Human-in-the-Loop — design patterns and implementation guidance

Human-in-the-Loop — when and how to involve people

Bringing a human reviewer into AI orchestrations improves safety, correctness, and trust. Humans can be introduced as an explicit approval gate, a remediation step for warnings/fails, or a quality-sampling reviewer. This page covers two main integration patterns and practical implementation guidance, followed by suggestions and trade-offs.

Two integration patterns

Agent-mediated human-in-the-loop (Human-Agent)

A dedicated Human Agent acts as a mediation layer. The orchestrator delegates a review task to the Human Agent using the A2A protocol. The Human Agent presents a UI (web/Teams/email) to the reviewer, collects an action (approve/reject/edit), and returns structured results to the orchestrator.

Orchestrator-mediated human-in-the-loop (Orchestrator-Direct)

The orchestrator itself creates a human-review task, notifies the reviewer (push notification, Teams, or email), and waits for a response via callback or polling. No separate agent is required; the orchestrator handles the lifecycle.

Both patterns are valid — choose based on architecture, scaling, and separation-of-concerns.

When to call a human

Validation record status = fail (block downstream side-effects).
Validation status = warn with high-impact trigger (regulatory, finance, legal).
High-risk triggers (e.g., send-to-all, release notes, policy changes).
Manual sampling for QA and ongoing model calibration.
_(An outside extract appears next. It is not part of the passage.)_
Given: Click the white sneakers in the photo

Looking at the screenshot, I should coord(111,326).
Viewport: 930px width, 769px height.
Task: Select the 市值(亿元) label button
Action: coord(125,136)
Implementation guide — common building blocks

Task envelope: extend your A2A envelope/control metadata with: trigger_id, review_type, review_deadline, reviewer_role, callback_url, escalate_after_seconds.
Idempotency: all side-effectful operations must include idempotency_key so retries or double-submits are safe.
Audit trail: persist the entire envelope, producer result, validation record, reviewer decisions, and timestamps in an immutable audit store.
Escalation: define automatic escalation rules (no response -> escalate to manager or queue -> block after N hours).
UI: reviewers need the summary, cited evidence (snippets + links), confidence scores, and suggested remediation actions (approve, request-edit, redact, escalate).
Minimal UI elements: accept/approve, request-changes (text), annotate snippet (redact/highlight), re-run (invoke producer again), and final decision.
Credentials & access: reviewers must be authenticated (SSO) and authorized; the orchestrator must validate that the reviewer had the same or broader access as the original requester.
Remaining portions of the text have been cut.